Na sua página oficial na internet, o IVAR explica que este equipamento, cuja instalação ficou concluída a 22 de julho, "passa a integrar a rede de monitorização de infrassons dos Açores, com outras estações instaladas nas ilhas Graciosa, São Jorge e Terceira", que são utilizadas para "detetar e localizar eventos atmosféricos extremos, com origem natural ou antropogénica".
Entre os fenómenos que podem ser detetados, através desta tecnologia, estão erupções vulcânicas explosivas, sismos, meteoros, auroras, grandes tempestades e a interação do vento com o mar, explica o IVAR, na sua publicação.
A rede permite igualmente detetar sinais associados a atividades humanas, como explosões nucleares, explosões de origem militar, atividades das indústrias extrativas e químicas, lançamento de foguetes e tráfego aéreo, entre outros, acrescenta.
O equipamento irá transmitir dados em tempo real para as instalações do Instituto de Investigação em Vulcanologia e Avaliação de Riscos da Universidade dos Açores, em Ponta Delgada, na ilha de São Miguel.
O IVAR explica que os infrassons "são ondas acústicas, com frequências abaixo do audível pelo homem (20 Hz), que permitem detetar, a grandes distâncias, perturbações de pressão na atmosfera".
A infraestrutura instalada na ilha do Faial foi desenhada, desenvolvida e montada por investigadores e técnicos do IVAR e do Centro de Informação e Vigilância Sismovulcânica dos Açores (CIVISA), com equipamentos adquiridos ao abrigo do Plano de Recuperação e Resiliência (PRR).
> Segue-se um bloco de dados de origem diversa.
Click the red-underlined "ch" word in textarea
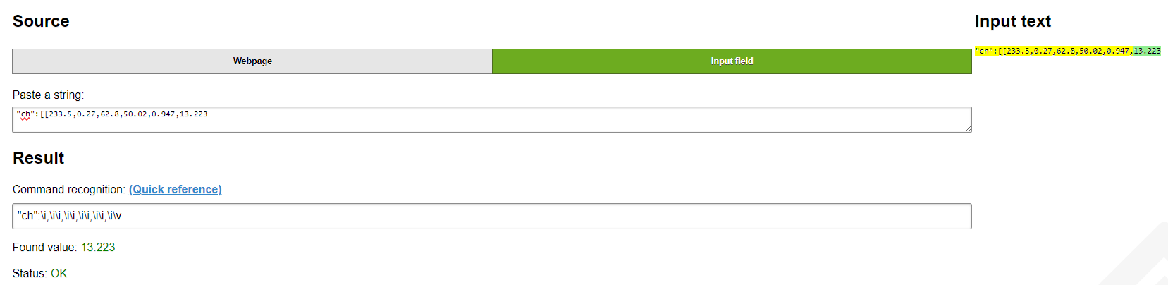(25, 114)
O IVAR sublinha ainda que a importância desta tecnologia já foi demonstrada pela rede dos Açores, assinalando que, em janeiro de 2022, a estação de infrassons da ilha Graciosa "detetou a erupção do Vulcão Hunga Tonga-Hunga Ha?apai, no Oceano Pacífico, a mais de 16 mil quilómetros de distância".
Por outro lado, "as estações da Graciosa e de São Jorge detetaram sinais sismo-acústicos associados a eventos sísmicos de baixa magnitude, que ocorreram durante a crise sismovulcânica na ilha de São Jorge", em 2022.